Source passage »
Does a "binary sort" algorithm exist?

A binary sort is a very fast algorithm which involves bit testing. It has a single pass for each bit in the sortable item. For each pass, if the bit is set then the sortable item is stacked at one end of the buffer. If the bit is not set then the item is stacked at the other end of the buffer. Starting the sort at the least significant bit and dealing with the next bits in ascending order will result in the sorted list. I wrote one of these on an early 8086 in 1983 forthe Scottish Education Department. Steve Pitts

There's this and there's binary insertion sort. The two are pretty similar. They're both quadratic (O(n^2)) time algorithms.

Both algorithms do O(n log n) number of comparisons, but in practice you would also have to move elements around, which would make the entire algorithm quadratic.

The JDK uses a "binary sort" for arrays < size 32 within its Arrays.sort() method. This is actually an insertion sort but using binary search to find the next item instead of linear search.

Here is the code from JDK7

private static void binarySort(Object[] a, int lo, int hi, int start) {
    assert lo <= start && start <= hi;
    if (start == lo)
        start++;
    for ( ; start < hi; start++) {
        @SuppressWarnings("unchecked")
        Comparable<Object> pivot = (Comparable) a[start];

        // Set left (and right) to the index where a[start] (pivot) belongs
        int left = lo;
        int right = start;
        assert left <= right;
        /*
         * Invariants:
         *   pivot >= all in [lo, left).
         *   pivot <  all in [right, start).
         */
        while (left < right) {
            int mid = (left + right) >>> 1;
            if (pivot.compareTo(a[mid]) < 0)

Stored data »
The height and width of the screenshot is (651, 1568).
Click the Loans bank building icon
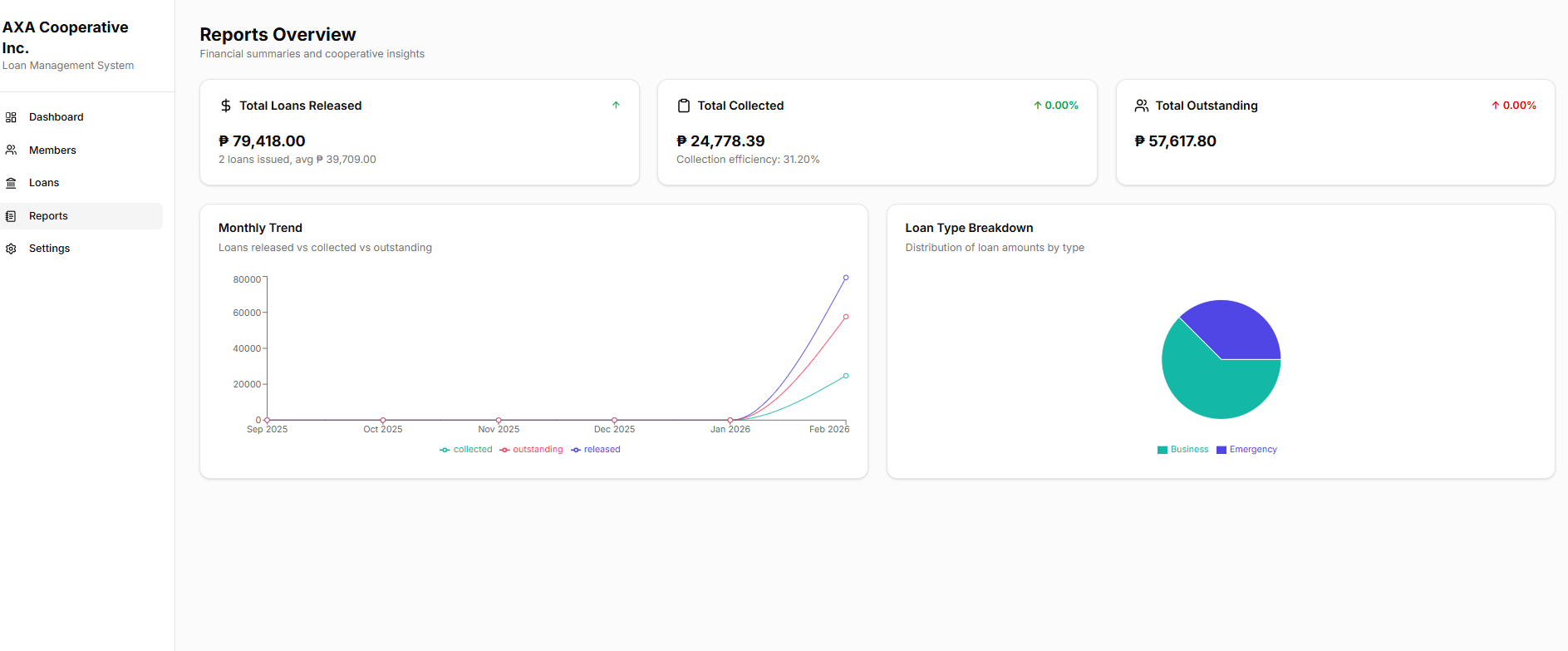click(11, 183)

Exercise requirements »
1. From the binary sort thread, extract the passage starting at "Both algorithms do" and ending at "(start == lo)".
2. According to the binary sort thread, for arrays below what size does the JDK use a "binary sort" within its Arrays.sort() method?
3. Do these statements agree with the binary sort thread? Answer yes or no for each, and quote the words that decide it.
(a) Binary insertion sort is called a quadratic time algorithm.
(b) The bit-testing sort begins with the most significant bit.
(c) The JDK's "binary sort" finds the next item with a linear search.

Worked solutions »
1.
Both algorithms do O(n log n) number of comparisons, but in practice you would also have to move elements around, which would make the entire algorithm quadratic.

The JDK uses a "binary sort" for arrays < size 32 within its Arrays.sort() method. This is actually an insertion sort but using binary search to find the next item instead of linear search.

Here is the code from JDK7

private static void binarySort(Object[] a, int lo, int hi, int start) {
    assert lo <= start && start <= hi;
    if (start == lo)

2. Arrays smaller than size 32.

3.
(a) Yes: "They're both quadratic (O(n^2)) time algorithms."
(b) No: "Starting the sort at the least significant bit and dealing with the next bits in ascending order will result in the sorted list."
(c) No: "This is actually an insertion sort but using binary search to find the next item instead of linear search."